Given exercise =>
Print the passage of the Vera Rubin article below between "NVIDIA Vera Rubin" and "frontier AI deployments.", inclusive, word for word.

NVIDIA Vera Rubin Unveils a New AI Data Center Blueprint With 288 GB HBM4, 22 TB/s Bandwidth and 50 PFLOPs Per GPU

NVIDIA has officially expanded the Vera Rubin story at GTC 2026, positioning the platform as its next major step for agentic AI, reasoning workloads, large context inference and hyperscale AI factory deployments. At the center of the announcement is the Rubin GPU, which NVIDIA says delivers up to 50 PFLOPs of NVFP4 inference compute per chip alongside up to 288 GB of HBM4 memory and up to 22 TB/s of bandwidth. The broader Vera Rubin NVL72 system brings together 72 Rubin GPUs and 36 Vera CPUs inside a rack scale design aimed at pushing both training and inference economics forward for the next generation of enterprise and frontier AI deployments.

Stored data =>
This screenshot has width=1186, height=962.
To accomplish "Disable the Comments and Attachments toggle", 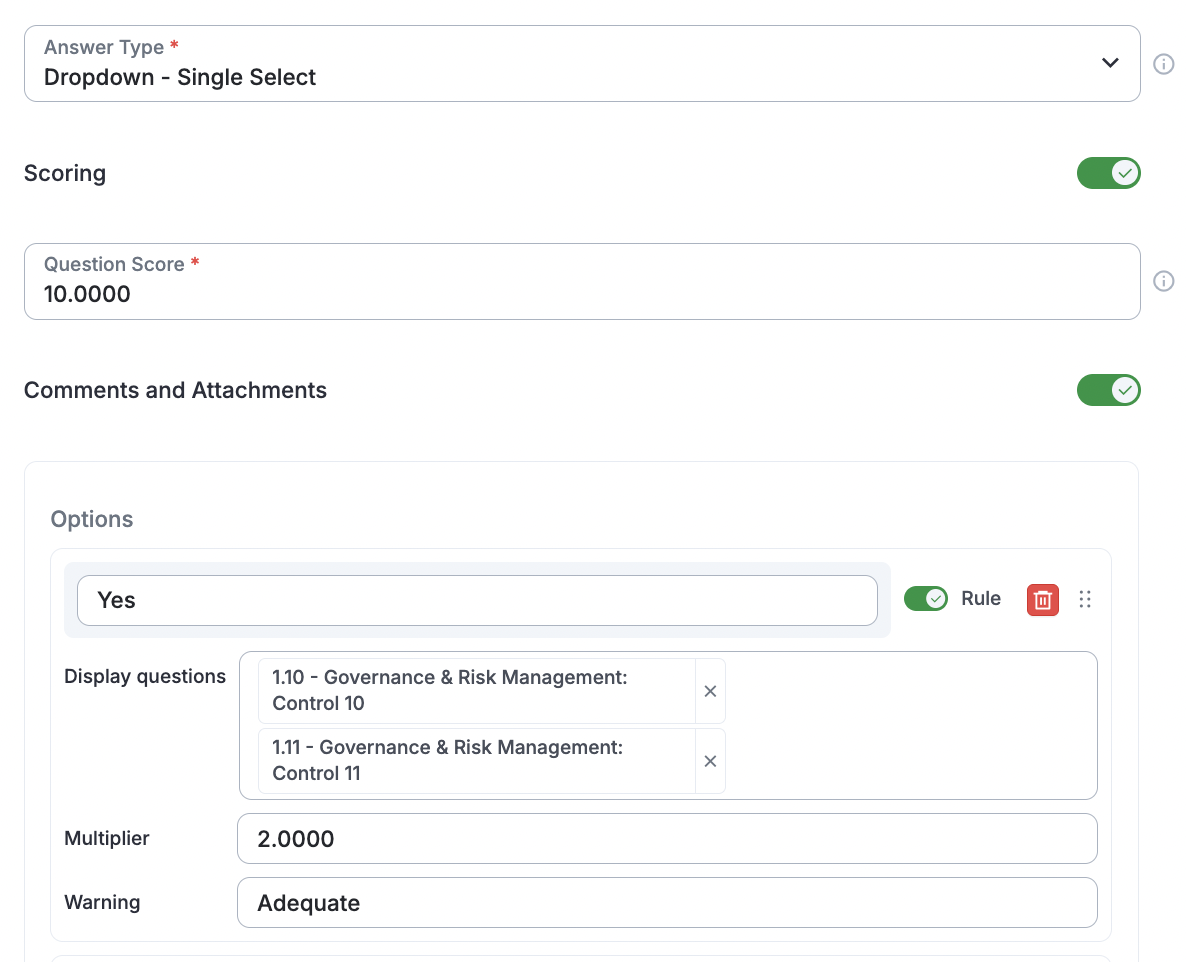I will [x=1108, y=390].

Answer for the task =>
NVIDIA Vera Rubin Unveils a New AI Data Center Blueprint With 288 GB HBM4, 22 TB/s Bandwidth and 50 PFLOPs Per GPU

NVIDIA has officially expanded the Vera Rubin story at GTC 2026, positioning the platform as its next major step for agentic AI, reasoning workloads, large context inference and hyperscale AI factory deployments. At the center of the announcement is the Rubin GPU, which NVIDIA says delivers up to 50 PFLOPs of NVFP4 inference compute per chip alongside up to 288 GB of HBM4 memory and up to 22 TB/s of bandwidth. The broader Vera Rubin NVL72 system brings together 72 Rubin GPUs and 36 Vera CPUs inside a rack scale design aimed at pushing both training and inference economics forward for the next generation of enterprise and frontier AI deployments.